Source:
https://scmp.com/lifestyle/books/article/1775245/e-and-audiobook-reviews-love-and-other-ways-dying-michael-paterniti
Lifestyle

E- and audiobook reviews: Love and Other Ways of Dying by Michael Paterniti; No Place to Go by Richard Koenig; The Journalist and the Murderer by Janet Malcolm

Love and Other Ways of Dying
by Michael Paterniti
Dial Press
(e-book)

Long-form nonfiction, Michael Paterniti-style, puts you in the shoes of the subject. But it’s more than that, as readers of this collection of 17 essays will see. As he reveals about revisiting his old pieces: “You begin to see your obsessions laid bare, certain themes repeating.” Strength in the face of adversity might be one; our humanity might be another. Two excellent pieces, The Suicide Catcher and The Man Who Sailed His House, show Paterniti becoming part of the story and being an acute observer.
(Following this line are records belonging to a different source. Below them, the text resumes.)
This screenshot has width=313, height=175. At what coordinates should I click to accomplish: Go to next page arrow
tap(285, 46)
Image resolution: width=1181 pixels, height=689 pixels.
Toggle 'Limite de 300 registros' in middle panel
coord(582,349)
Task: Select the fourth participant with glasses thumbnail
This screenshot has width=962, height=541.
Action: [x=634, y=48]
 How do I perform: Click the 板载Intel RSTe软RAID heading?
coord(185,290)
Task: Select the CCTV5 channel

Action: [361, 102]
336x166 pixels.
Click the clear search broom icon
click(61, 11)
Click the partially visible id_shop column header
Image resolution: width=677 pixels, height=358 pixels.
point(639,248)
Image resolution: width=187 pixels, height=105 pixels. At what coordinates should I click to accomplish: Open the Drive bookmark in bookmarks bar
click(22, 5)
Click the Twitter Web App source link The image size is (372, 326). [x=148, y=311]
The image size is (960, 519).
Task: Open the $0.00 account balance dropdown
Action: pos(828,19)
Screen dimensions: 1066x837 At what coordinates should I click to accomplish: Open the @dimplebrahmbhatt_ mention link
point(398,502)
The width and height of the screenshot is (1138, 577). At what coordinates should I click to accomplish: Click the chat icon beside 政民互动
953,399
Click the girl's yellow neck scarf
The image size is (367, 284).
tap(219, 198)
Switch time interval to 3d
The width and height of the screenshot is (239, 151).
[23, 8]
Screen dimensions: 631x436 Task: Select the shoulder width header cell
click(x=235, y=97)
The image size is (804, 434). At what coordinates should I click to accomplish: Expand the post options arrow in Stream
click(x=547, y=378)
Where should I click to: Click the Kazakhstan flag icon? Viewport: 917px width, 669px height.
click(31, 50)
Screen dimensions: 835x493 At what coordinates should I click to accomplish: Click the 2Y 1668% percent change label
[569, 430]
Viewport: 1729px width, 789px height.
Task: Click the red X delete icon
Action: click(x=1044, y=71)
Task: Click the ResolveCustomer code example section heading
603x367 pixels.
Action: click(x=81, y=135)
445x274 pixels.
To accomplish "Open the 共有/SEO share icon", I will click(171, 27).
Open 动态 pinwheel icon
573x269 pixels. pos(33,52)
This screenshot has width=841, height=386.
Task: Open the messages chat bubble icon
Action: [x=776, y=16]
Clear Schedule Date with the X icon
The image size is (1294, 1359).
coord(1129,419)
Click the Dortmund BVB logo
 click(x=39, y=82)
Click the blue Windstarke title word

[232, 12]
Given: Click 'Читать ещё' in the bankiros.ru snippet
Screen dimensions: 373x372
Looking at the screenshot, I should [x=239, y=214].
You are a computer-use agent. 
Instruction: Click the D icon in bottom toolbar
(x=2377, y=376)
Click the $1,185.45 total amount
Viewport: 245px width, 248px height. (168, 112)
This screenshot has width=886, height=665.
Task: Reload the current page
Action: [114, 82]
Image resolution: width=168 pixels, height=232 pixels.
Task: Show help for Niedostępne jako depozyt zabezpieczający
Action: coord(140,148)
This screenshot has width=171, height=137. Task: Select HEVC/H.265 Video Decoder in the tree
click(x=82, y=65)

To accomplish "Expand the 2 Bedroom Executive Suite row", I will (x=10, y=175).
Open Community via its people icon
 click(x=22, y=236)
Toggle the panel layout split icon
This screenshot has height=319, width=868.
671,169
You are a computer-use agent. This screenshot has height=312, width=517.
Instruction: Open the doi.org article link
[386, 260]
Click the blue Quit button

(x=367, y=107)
In the latter, he tells of Hiromitsu, a man who survived Japan’s 2011tsunami by clinging to his house as it was swept to sea. There’s Paterniti’s portrait of Mr Chen, who works after hours on the Nanjing Yangtze River Bridge preventing people jumping to their deaths. Paterniti knows how this feels because he himself spots a would-be jumper, and saves him. Fans of the author will be familiar with Driving Mr Albert (with Einstein’s brain in the boot) and The Fifteen-Year Layover, about the refugee whose home for 15 years was Charles de Gaulle Airport in Paris.

 

No Place to Go
by Richard Koenig
Amazon Digital Services
(e-book)

The sanitation crisis in developing countries is sickening - literally. That is the message of No Place to Go, which looks at the situation in Ghana, where city folk queue up to use filthy public loos; relieve themselves in bushes or alleyways; or use a flying toilet, meaning line a chamber pot with a bag, then fling the waste outside. Not surprisingly, the result is often cholera. Richard Koenig, a journalist, points to the paradox of the poor having more trouble accessing a toilet than they do a mobile phone. But he also writes about initiatives afoot, including those of the Clean Team, whose tagline is: "Everyone deserves a toilet." Their system consists of a plastic receptacle with a removable canister collected regularly, its contents deposited at a sludge treatment site - although these aren't always in working order and the waste may be dumped illegally. Maintenance difficulties and a not-in-my-backyard mentality are problems, although hope lies in waste's conversion to biofuel. Koenig has done well to make something private a public concern.

 

The Journalist and the Murderer
by Janet Malcolm
(narrated by Marguerite Gavin)
Tantor Audio
(audiobook)

Twenty-five years after its publication in 1990, The Journalist and the Murderer remains important. Now an audiobook, it is done justice by Marguerite Gavin, who narrates with teacherly intent. This is an instructive book because of Janet Malcolm's points about media ethics and the journalist-subject relationship. On what happens when people meet journalists, she says: "One would think that extreme wariness and caution would be the order of the day. But in fact, childish impetuosity and trust are far more common." The story centres on Joe McGinniss' portrayal of Jeffrey MacDonald, who had asked him to write a book about his case. The subject, charged with murdering his wife and their two children, had thought the book would exonerate him. However, McGinniss came to believe, like the jury, that he was guilty; for four years, he hid his intent to portray MacDonald as a psychopathic killer. The lawsuit that resulted should be remembered by all who agree to interviews and also any writers looking for a story to tell.